An end to cat allergies?
If the sight of a fluffy kitten playing with a toy reduces you to tears, you’re probably not alone. If your tears are the result of an involuntary allergic reaction, however, soon you may be in luck.
If the sight of a fluffy kitten playing with a toy reduces you to tears, you’re probably not alone. If your tears are the result of an involuntary allergic reaction, however, you may soon be in luck.
Researchers led by Dr Clare Bryant at the University of Cambridge have unearthed the cause of the coughing and sneezing that many people experience in the presence of cats. It’s hoped that this knowledge will lead to the development of treatments, or maybe even preventative medicine, in the near future.

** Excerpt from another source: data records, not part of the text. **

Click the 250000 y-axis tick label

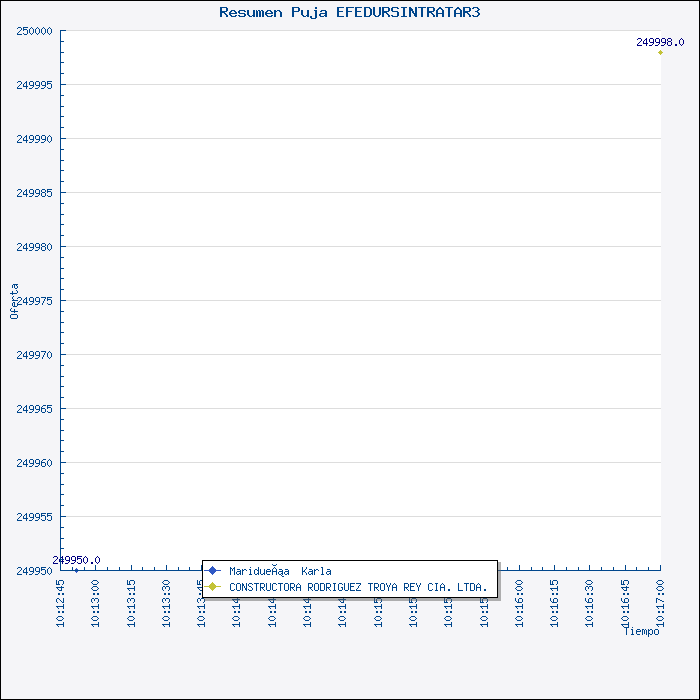(x=34, y=31)
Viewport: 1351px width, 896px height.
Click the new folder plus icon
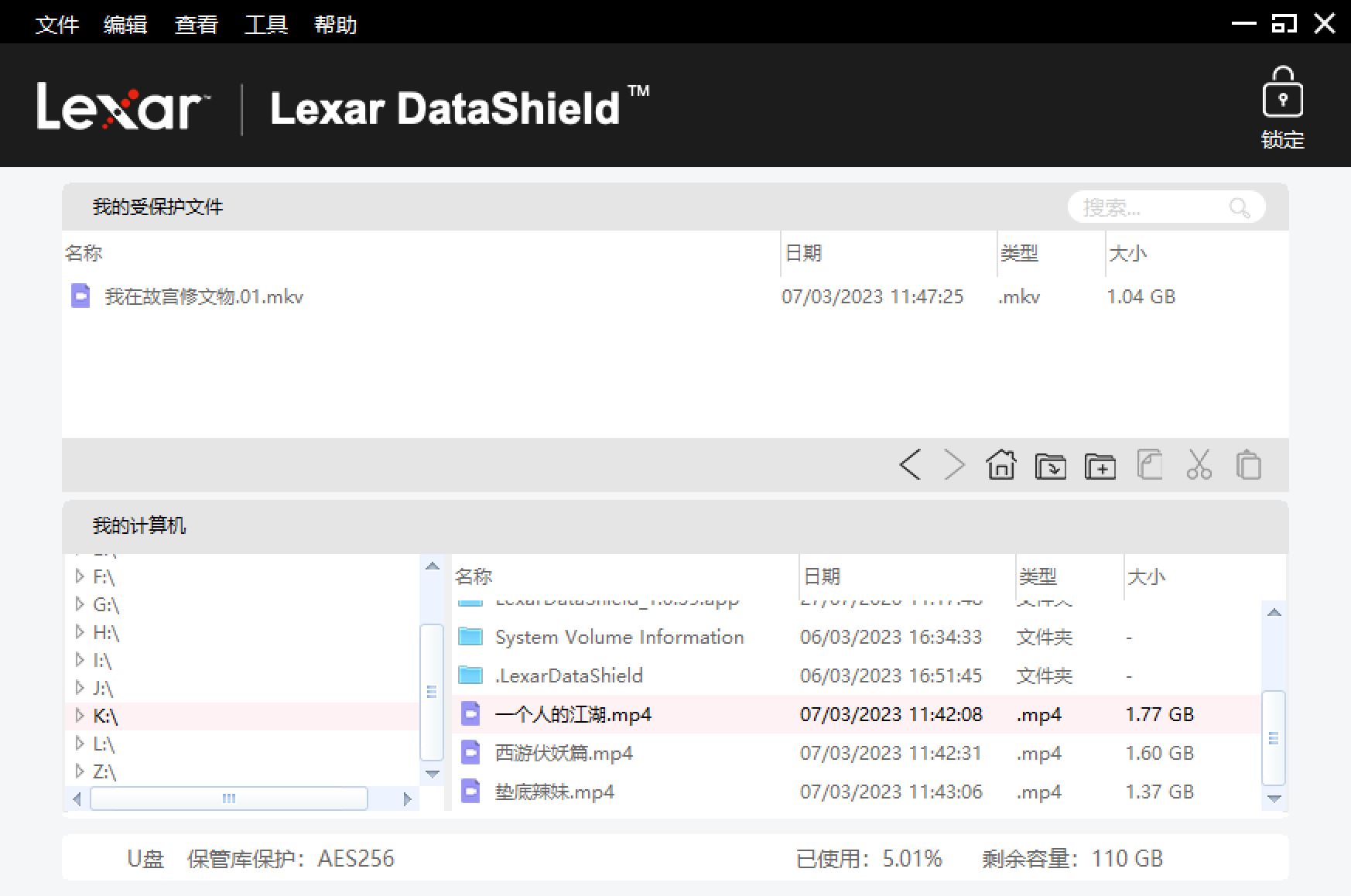[x=1100, y=466]
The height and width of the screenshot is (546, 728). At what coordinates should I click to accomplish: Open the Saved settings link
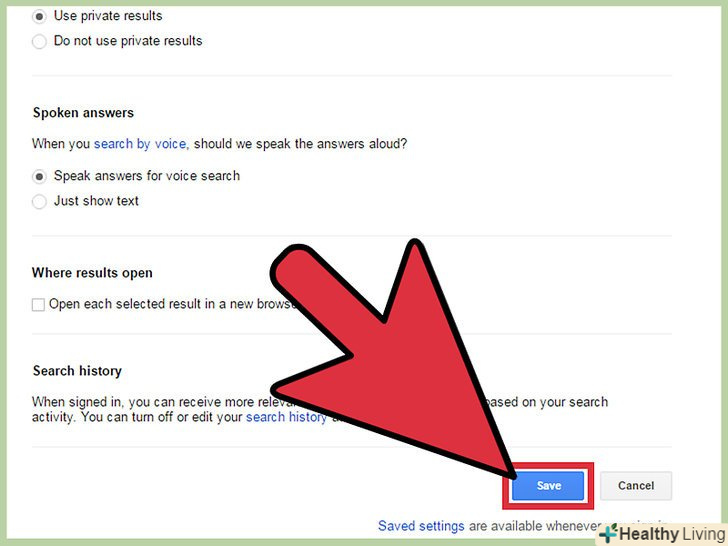tap(421, 526)
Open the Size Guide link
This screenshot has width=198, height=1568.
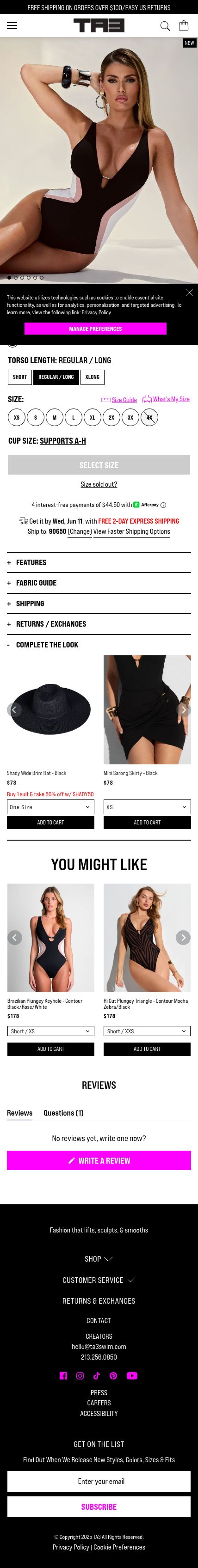119,400
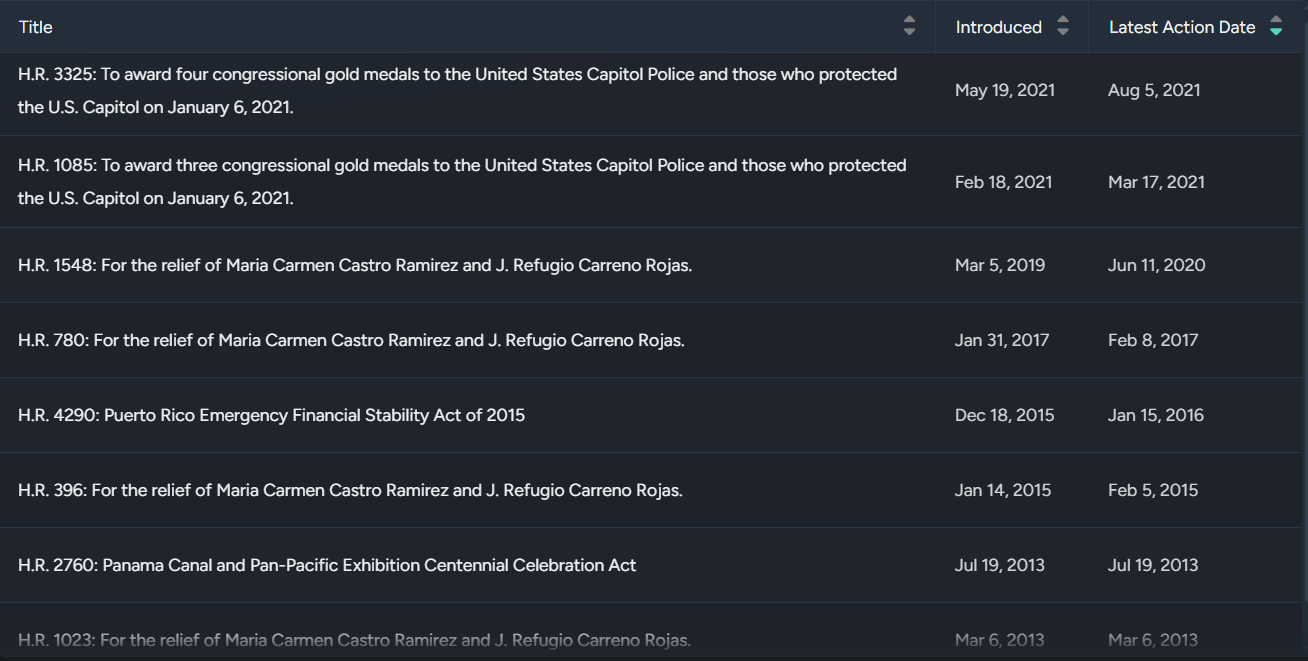The width and height of the screenshot is (1308, 661).
Task: Click the Introduced column sort arrows
Action: click(x=1063, y=27)
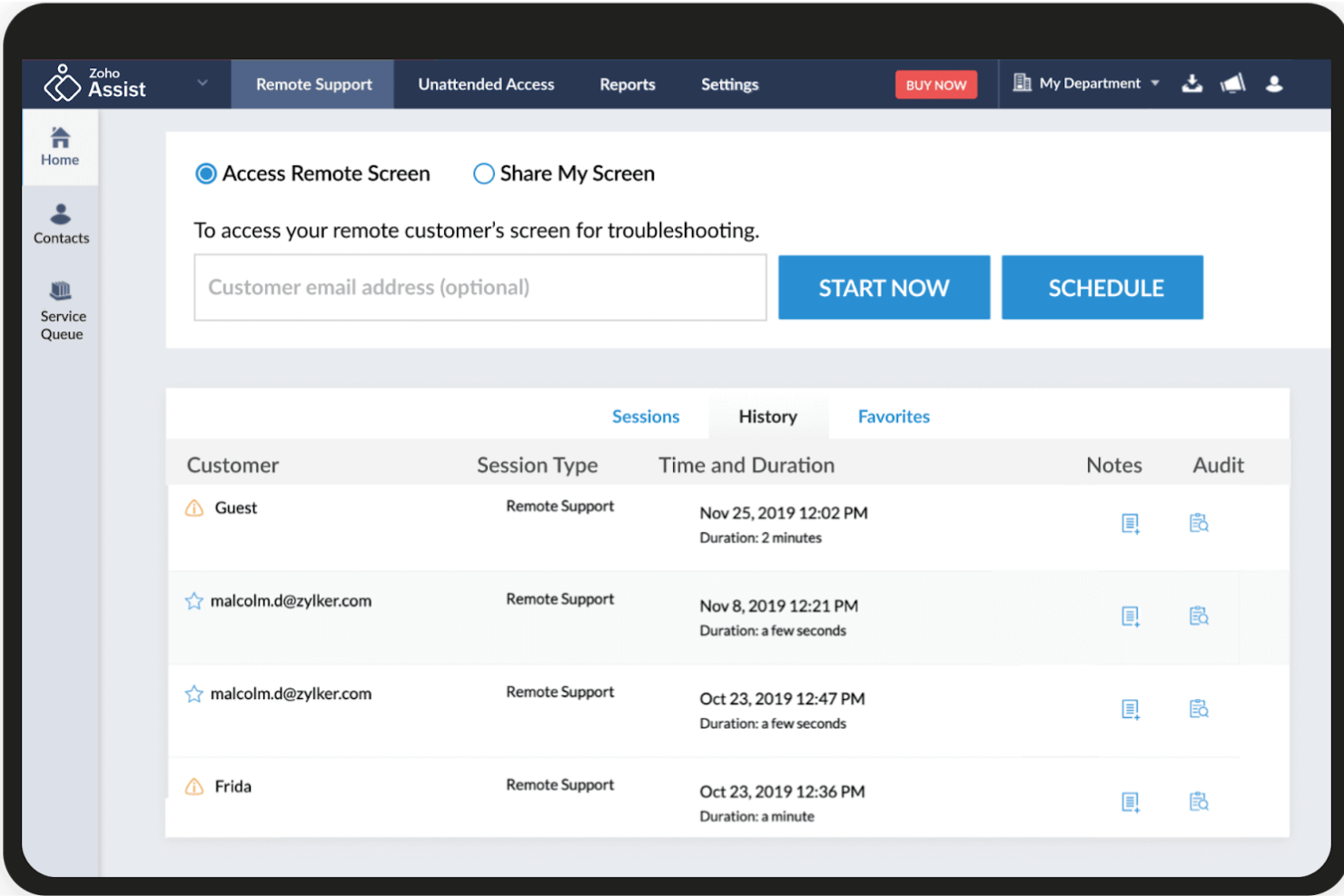The height and width of the screenshot is (896, 1344).
Task: Click the announcements megaphone icon
Action: [x=1232, y=83]
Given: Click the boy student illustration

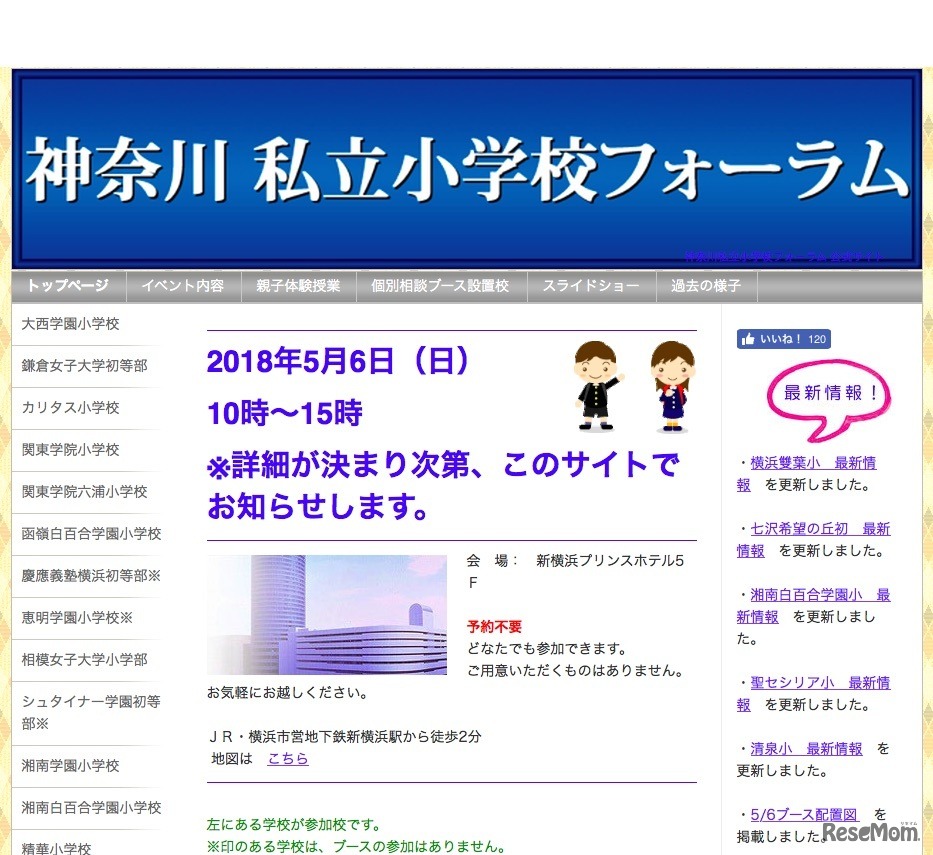Looking at the screenshot, I should click(x=597, y=383).
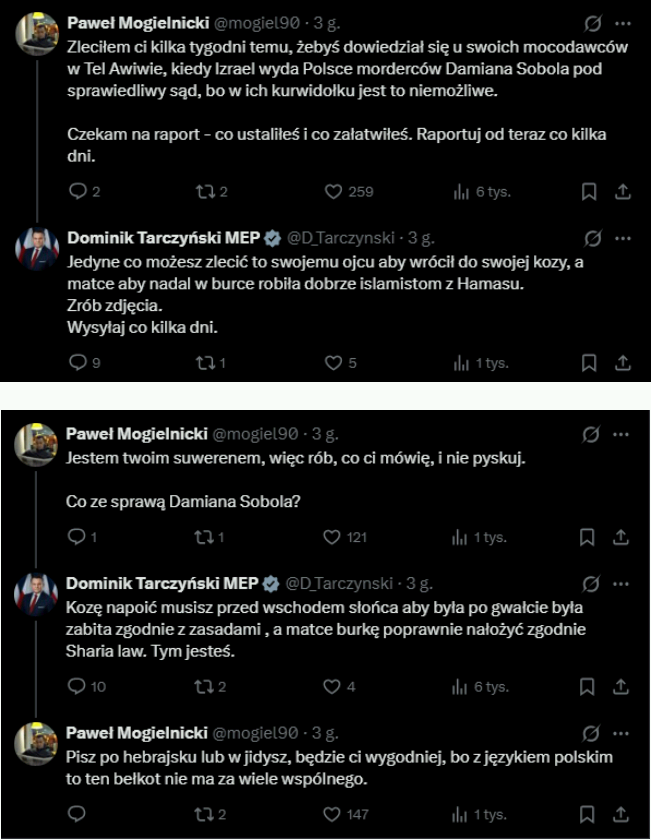Screen dimensions: 651x840
Task: Open Grok icon on top tweet
Action: pos(593,23)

An allergy occurs when the body’s immune system reacts to what it thinks is a dangerous virus or bacteria. The protein 'Fel d 1' found in cat dander – microscopic flakes of cat skin – is the most common cause of allergic reactions to felines. But it’s when this protein is combined with a common bacterial toxin called lipopolysaccharide (LPS) that the reaction is at its worst.
When the scientists exposed human cells to the Fel d 1 protein, they found that it triggered the strongest response from the immune system when LPS was present. They also discovered that the immune system's response was controlled by a receptor in the human body known as TLR 4.
Now that the responsible receptor has been identified, scientists hope that drugs which target this receptor will soon lead to treatments for cat allergies. Drugs for other conditions involving the TLR 4 receptor are already in clinical trials, so cat lovers who’ve always had to admire felines from afar may not have long to wait.
Not a cat person? Don’t despair. There’s also been research suggesting that dog allergies can be treated in a similar way.